Add trimmed and halved Brussels sprouts to a large mixing bowl (reserve garlic cloves for later use) and season with oil, salt, and pepper. Toss to coat and set aside.
In a separate small mixing bowl, add the miso glaze ingredients and stir / whisk to combine. Taste and adjust flavor as needed, adding more salt or miso for saltiness, vinegar for acidity, or maple syrup for sweetness. It should be equal parts tangy, salty, and sweet. Set aside for use after the Brussels sprouts are roasted.
Heat a large (at least 12-inch) oven-safe skillet (we prefer cast iron) over medium-high heat. Once hot, add cooking oil (it should coat the bottom of the pan, so add more as needed).
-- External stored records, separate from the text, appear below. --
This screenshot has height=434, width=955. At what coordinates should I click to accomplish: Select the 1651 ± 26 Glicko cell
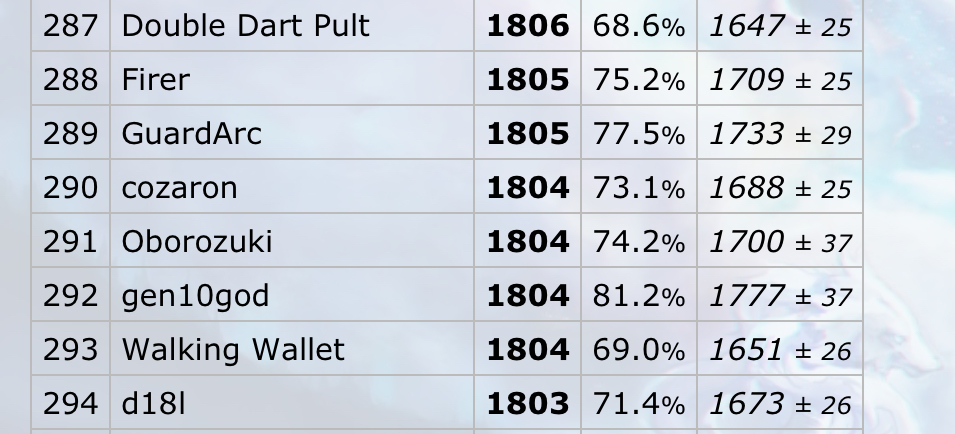pos(780,349)
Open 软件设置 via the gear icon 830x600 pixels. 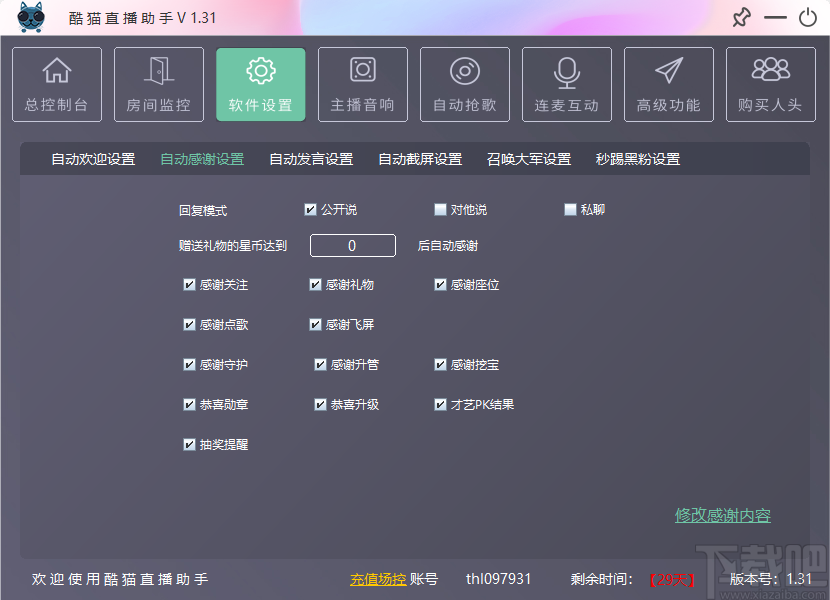click(x=260, y=84)
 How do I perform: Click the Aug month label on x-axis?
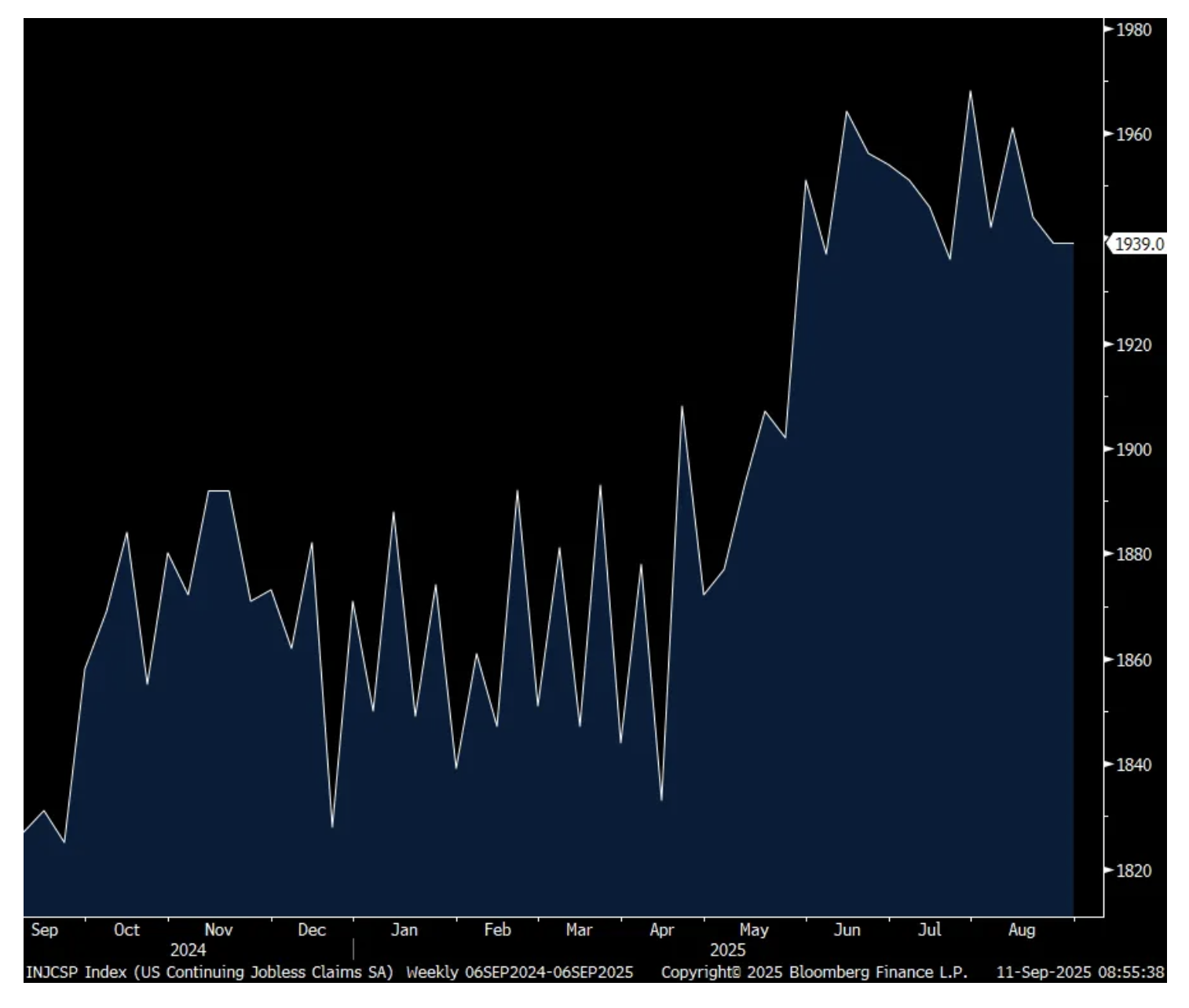1021,930
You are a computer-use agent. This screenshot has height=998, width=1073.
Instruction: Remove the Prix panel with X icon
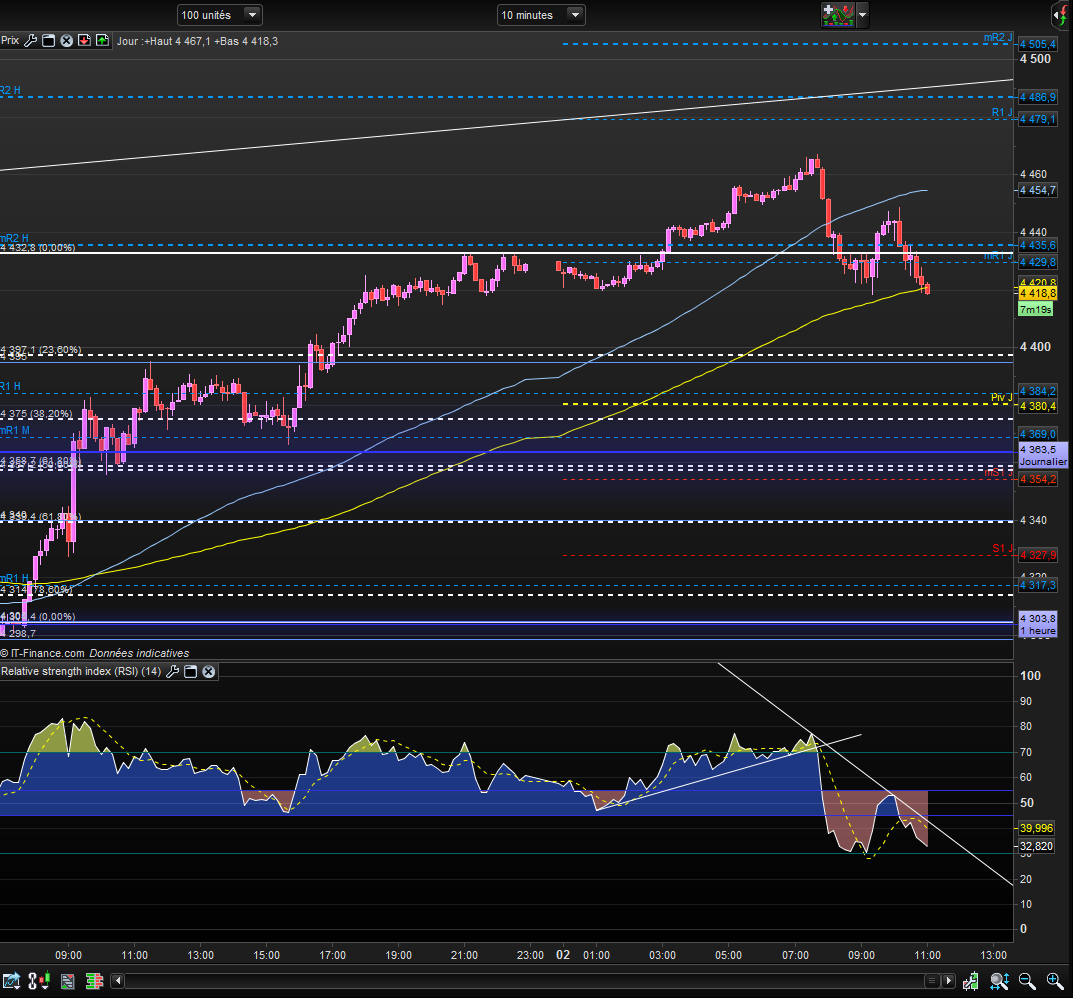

Wait 1 minute for the oil to heat, then add Brussels sprouts (NOT THE GLAZE — we’ll use that later). Make sure the pan is not crowded — all sprouts should have room to lie face down and they shouldn’t be piled on top of each other. If it’s crowded, remove a few to cook in a separate batch.
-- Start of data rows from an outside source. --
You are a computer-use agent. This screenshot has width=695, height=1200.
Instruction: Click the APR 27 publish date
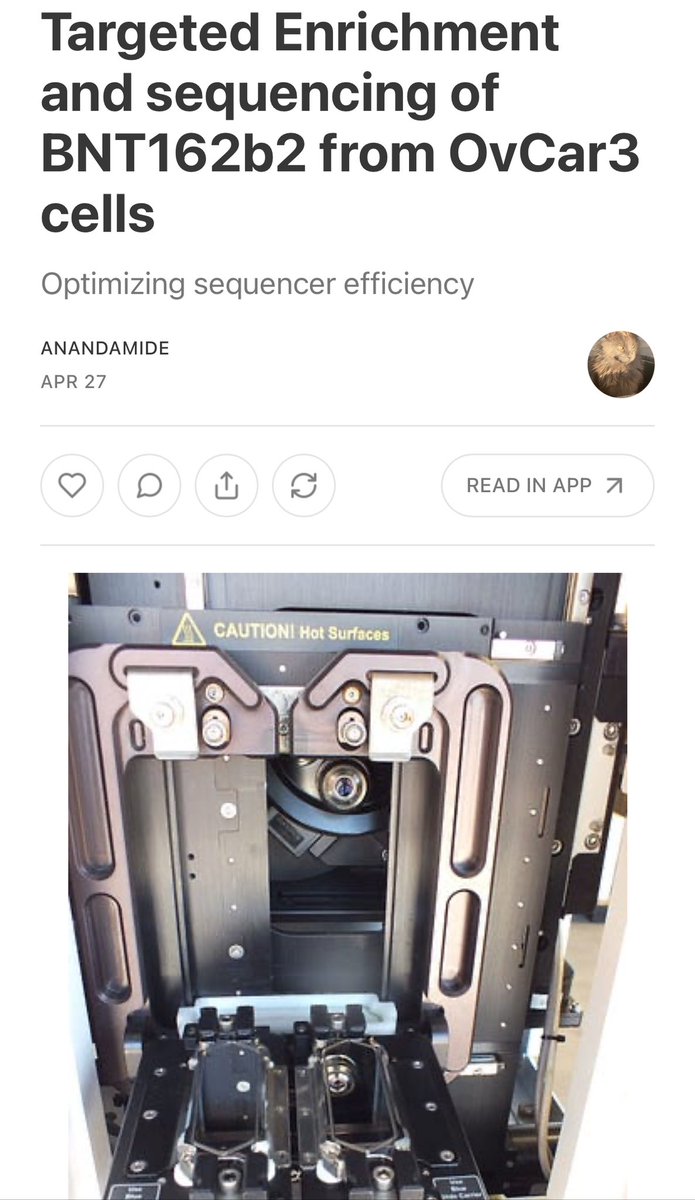point(74,382)
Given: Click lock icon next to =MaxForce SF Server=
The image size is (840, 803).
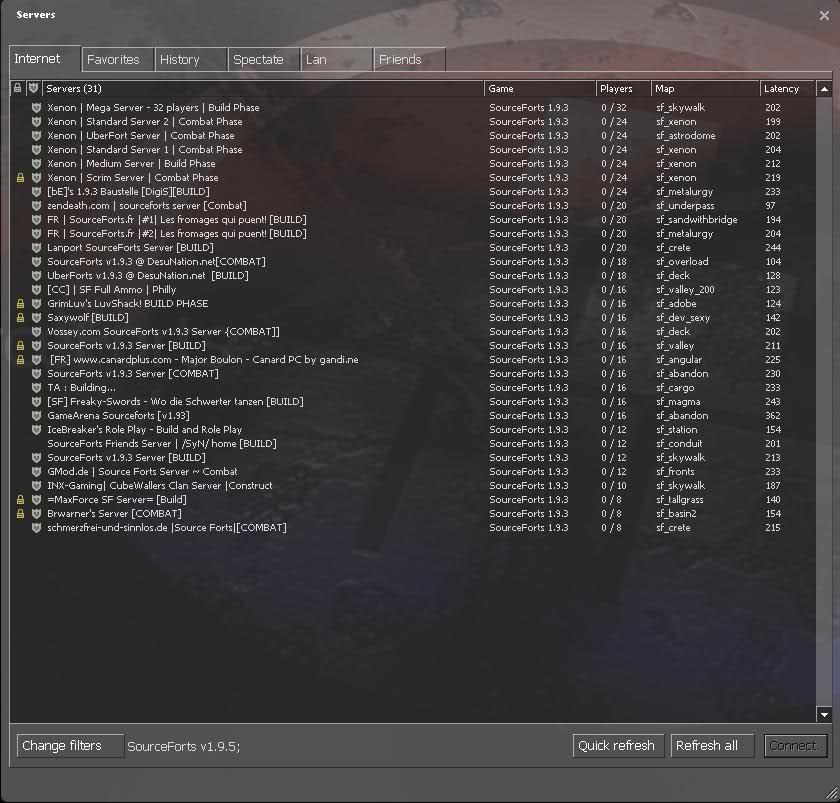Looking at the screenshot, I should [x=20, y=500].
Cook for 2-3 minutes cut side down to get a sear. Once golden brown, add garlic, toss, and transfer to oven.
Bake for 10-15 minutes, removing from the oven every 5 minutes to toss and inspect the sprouts. You want them crispy and deep golden brown but not burnt.
Remove from oven and immediately add HALF the miso glaze (alternatively, reserve all as a dipping sauce). Toss to coat and serve hot with remaining glaze on the side for dipping.
Best when fresh. Store cooled leftovers covered in the refrigerator up to 2-3 days. Not freezer friendly. Reheat in the microwave or on the stovetop in a skillet over medium heat until hot.